Personal landlord vs Ltd Co

Personal ownership

  • Section 24 applies — 20% credit only
  • Income taxed at 20%, 40% or 45%
  • No SDLT on existing properties
  • Simpler admin, no Corp Tax return
  • CGT on sale: 18% / 24% (residential)
  • Rental losses offset other income

Limited company

  • Full mortgage interest deduction
  • Corp Tax: 19–25% on profits
  • 5% BTL SDLT on transfer-in (if applicable)
  • Annual accounts + CT600 required
  • CGT on sale: Corp Tax rate, not CGT
  • Profits extracted via salary/dividend

The incorporation trap

Moving existing properties into a limited company is not a simple fix. HMRC treats the transfer as a disposal at market value, triggering Capital Gains Tax on any uplift. You also pay the 5% BTL SDLT surcharge on the company purchase. For many landlords with appreciated properties, the upfront tax cost wipes out years of Section 24 savings.

Incorporation relief exists but requires the portfolio to qualify as a property business — typically meaning multiple properties managed as a genuine trading activity, not passive investment. This is contested territory and HMRC disputes many claims.

Incorporation cost — £500,000 property, £150,000 gain
CGT on gain (24% rate)£36,000
SDLT @ 5% BTL on £500,000£17,500
Legal / professional fees~£3,000
Total upfront cost~£56,500

When does a Ltd Co make sense?

The company route is most compelling for landlords who:

Buy new properties going forward — no CGT or SDLT on transfer, structure is clean from day one.

Reinvest profits rather than draw income — Corp Tax at 19–25% beats 40–45% income tax while profits stay in the company.

Are higher-rate taxpayers with significant mortgage debt — the interest deduction saves more than the Corp Tax rate.

Have a long-term hold strategy — the company structure pays off over a decade+ horizon, not the first few years.

Key point

Section 24 doesn't make property investing unviable — it makes highly leveraged personal ownership at higher tax rates unviable. Lower LTV ratios, limited company structures for new purchases, or accepting basic-rate tax exposure are the main responses. Always model your specific numbers with a specialist property accountant before restructuring.

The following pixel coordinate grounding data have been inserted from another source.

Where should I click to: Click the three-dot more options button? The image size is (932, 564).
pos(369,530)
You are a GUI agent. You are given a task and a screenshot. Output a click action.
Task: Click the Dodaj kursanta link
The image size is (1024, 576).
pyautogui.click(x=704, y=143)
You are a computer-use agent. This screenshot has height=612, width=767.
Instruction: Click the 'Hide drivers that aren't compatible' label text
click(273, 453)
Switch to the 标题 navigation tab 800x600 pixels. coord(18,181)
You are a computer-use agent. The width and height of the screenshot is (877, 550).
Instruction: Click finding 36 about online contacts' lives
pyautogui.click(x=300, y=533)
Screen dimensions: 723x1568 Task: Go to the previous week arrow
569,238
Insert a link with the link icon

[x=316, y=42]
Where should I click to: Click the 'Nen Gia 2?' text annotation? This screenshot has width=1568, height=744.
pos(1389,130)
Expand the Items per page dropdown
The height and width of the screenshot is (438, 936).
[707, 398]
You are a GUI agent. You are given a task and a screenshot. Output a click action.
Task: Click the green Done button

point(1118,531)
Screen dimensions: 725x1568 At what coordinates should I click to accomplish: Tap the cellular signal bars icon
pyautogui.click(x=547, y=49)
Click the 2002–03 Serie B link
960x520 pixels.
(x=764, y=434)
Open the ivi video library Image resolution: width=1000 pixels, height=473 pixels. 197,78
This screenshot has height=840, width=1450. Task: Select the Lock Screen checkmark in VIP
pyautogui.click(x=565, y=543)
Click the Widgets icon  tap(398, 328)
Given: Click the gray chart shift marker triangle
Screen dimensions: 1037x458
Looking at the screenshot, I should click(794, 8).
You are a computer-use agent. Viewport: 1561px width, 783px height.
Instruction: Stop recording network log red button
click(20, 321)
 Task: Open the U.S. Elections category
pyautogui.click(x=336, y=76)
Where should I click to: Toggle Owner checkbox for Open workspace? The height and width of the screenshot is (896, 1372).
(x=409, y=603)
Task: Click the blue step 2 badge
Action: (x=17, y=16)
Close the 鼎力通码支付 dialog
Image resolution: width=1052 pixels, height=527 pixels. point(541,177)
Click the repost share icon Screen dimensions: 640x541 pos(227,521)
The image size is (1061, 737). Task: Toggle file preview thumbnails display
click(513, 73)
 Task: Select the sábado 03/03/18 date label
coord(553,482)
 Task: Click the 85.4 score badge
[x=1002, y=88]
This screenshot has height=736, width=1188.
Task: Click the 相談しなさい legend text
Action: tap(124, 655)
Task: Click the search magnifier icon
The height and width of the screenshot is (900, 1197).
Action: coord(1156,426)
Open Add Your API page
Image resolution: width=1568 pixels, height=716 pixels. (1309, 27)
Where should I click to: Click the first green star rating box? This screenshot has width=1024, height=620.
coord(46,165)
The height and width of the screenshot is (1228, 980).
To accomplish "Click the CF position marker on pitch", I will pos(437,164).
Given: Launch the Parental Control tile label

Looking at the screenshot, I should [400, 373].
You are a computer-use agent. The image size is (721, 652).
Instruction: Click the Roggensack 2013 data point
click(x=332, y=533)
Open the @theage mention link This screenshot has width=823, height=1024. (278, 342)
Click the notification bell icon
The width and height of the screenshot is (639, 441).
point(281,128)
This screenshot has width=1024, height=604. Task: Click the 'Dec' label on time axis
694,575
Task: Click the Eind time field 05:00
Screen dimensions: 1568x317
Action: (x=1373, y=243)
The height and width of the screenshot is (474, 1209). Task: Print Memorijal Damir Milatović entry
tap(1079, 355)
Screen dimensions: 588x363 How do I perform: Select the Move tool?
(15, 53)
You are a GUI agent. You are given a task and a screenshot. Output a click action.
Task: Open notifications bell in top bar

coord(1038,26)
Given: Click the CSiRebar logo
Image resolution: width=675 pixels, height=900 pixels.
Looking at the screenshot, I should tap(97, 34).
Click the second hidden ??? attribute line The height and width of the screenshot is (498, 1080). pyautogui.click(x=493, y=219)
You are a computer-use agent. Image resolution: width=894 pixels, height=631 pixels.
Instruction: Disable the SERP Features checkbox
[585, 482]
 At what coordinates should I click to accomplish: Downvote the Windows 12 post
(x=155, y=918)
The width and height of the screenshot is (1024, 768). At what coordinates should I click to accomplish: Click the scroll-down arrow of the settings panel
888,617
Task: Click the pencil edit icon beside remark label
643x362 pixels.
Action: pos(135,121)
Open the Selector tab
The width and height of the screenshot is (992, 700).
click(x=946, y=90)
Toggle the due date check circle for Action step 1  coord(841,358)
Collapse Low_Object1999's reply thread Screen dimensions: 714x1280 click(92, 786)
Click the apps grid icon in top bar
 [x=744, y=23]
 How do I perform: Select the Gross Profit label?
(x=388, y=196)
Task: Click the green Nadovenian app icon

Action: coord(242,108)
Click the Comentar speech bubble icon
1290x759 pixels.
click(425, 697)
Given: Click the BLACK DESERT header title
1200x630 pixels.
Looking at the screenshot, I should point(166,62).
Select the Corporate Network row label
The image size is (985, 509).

Frequently asked questions

Does Section 24 apply to furnished holiday lets?
FHL properties were previously exempt, but the FHL regime was abolished from April 2025. Since then, former FHL properties are treated as standard residential lettings and fall fully under Section 24 rules.
Can I claim mortgage interest through a limited company?
Yes — Section 24 only restricts relief for individual landlords paying income tax. A limited company is subject to Corporation Tax and can still deduct mortgage interest as a legitimate business expense in full, at the prevailing Corp Tax rate (19–25% depending on profits).
Does Section 24 affect my Personal Allowance?
It can. Because taxable rental income is now calculated on gross receipts (not net of mortgage interest), your total income figure is higher. If total income exceeds £100,000, your Personal Allowance is tapered at 50p per £1 of excess — creating an effective 60% marginal rate between £100,000 and £125,140.
What if I make a loss after mortgage interest?
Under Section 24, losses are assessed differently. Your taxable profit is calculated without mortgage interest — so you may show a profit for tax purposes even if cash flow is negative. Any resulting "loss" for tax is ring-fenced within your property business and carried forward against future property profits only.
Is there any relief for basic-rate taxpayers?
Basic-rate taxpayers receive a 20% credit matching their marginal rate, so in isolation Section 24 is neutral. However, the income-stacking effect can push them into higher-rate territory if rental income plus employment income exceeds the higher-rate threshold (£50,270 in 2026/27).